As an employee, manager or freelancer, people will make mistakes – and you will sometimes have to give difficult feedback.
Whether you’re speaking to a subordinate, a superior or a colleague, keep these tips in mind for giving feedback.
Why does feedback matter?
Giving feedback is the only way to ensure behavior will change, and it can help focus others on the most important issues. Many people are motivated or inspired by well-delivered feedback, and will perform at a higher level because of it.
How should I give feedback to others?
Use this five-step model for feedback:
1. Ask for permission to give feedback
You would be surprised how much of a difference this makes. A simple “Hey, do you have a minute for some quick feedback?” can help the receiver of feedback be mentally ready for it, be it positive or negative.

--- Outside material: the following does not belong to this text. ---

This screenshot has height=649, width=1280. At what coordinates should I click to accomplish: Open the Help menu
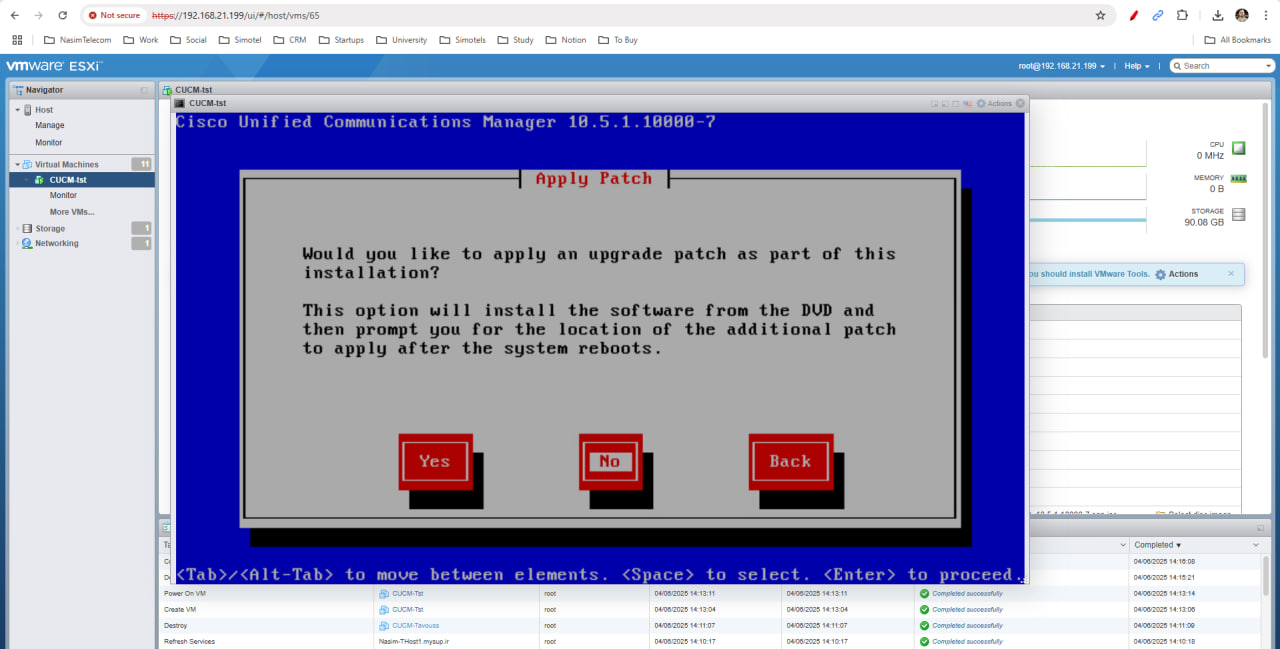(x=1137, y=66)
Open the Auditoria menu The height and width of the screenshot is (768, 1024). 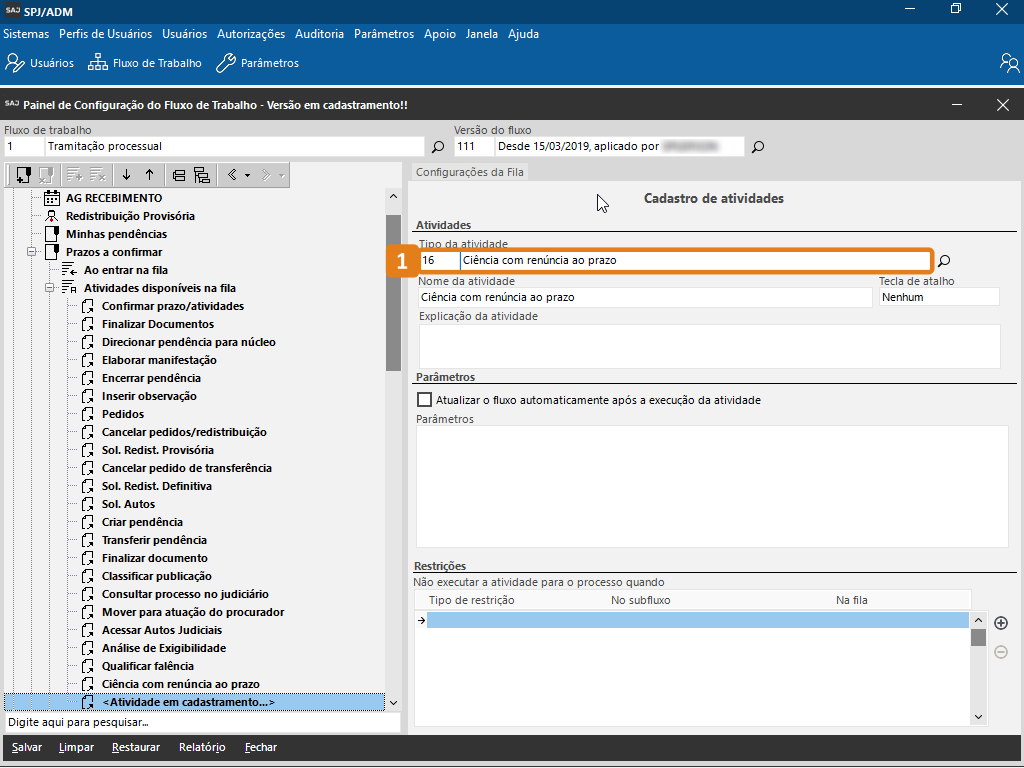coord(319,34)
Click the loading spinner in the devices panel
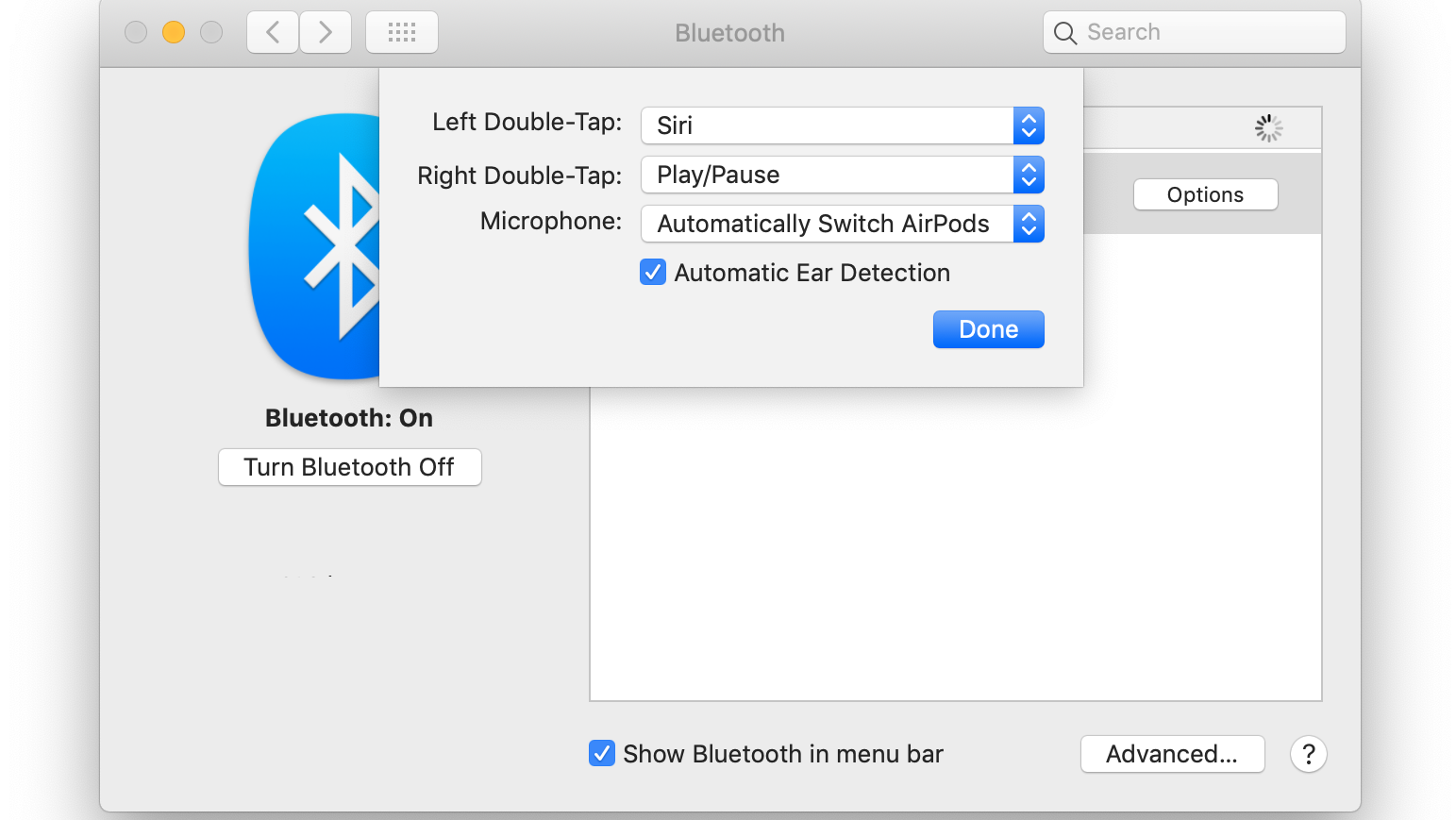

2. State what you observed
Where possible, use specific examples and avoid being judgmental. “You don’t give off a lot of energy in meetings” is not as helpful as “In the meeting with Tina yesterday, I noticed that you were using passive body language.”
3. Explain the impact
Point out the direct impact that resulted from this behavior, again trying to be as specific as possible. Saying, “When you said X, it made me feel upset / I noticed that the customer became more irate” is much more effective than “When you say X, you sound stupid.” It’s much more difficult to argue with “it made me feel,” “I noticed that” or “I think that…”, and using those phrases will keep the feedback session from devolving into a debate.
4. PAUSE and ask for the other person’s reaction
Give them time to think through what you’ve said and react to it.
5. Suggest concrete next steps
Give a small number (we suggest only 1-2) of actionable suggestions that the other person can take in the future, to change this behavior. They will appreciate that you are giving them the first step to improving the situation.
What does good feedback look like?
Try it yourself! Practice giving feedback with a partner, or record yourself and listen to the play-back.
Avoid these common errors that turn feedback into fights:
- Choose one issue at a time! Focusing on too many skills or behaviors at once is confusing and overwhelming.
- Don’t be too critical or focus too heavily on the negative. Feedback should inspire the other person to improve, not make them wallow in where they went wrong. Giving a piece of good feedback with negative feedback makes it easier to swallow.
- At the same time, feedback shouldn’t avoid real problems. If there’s an issue, don’t be afraid to state it.
- Don’t be too vague – use specific examples, and connect those behaviors to impact
- Leave plenty of time for the recipient to ask or answer questions and respond to what you’ve said.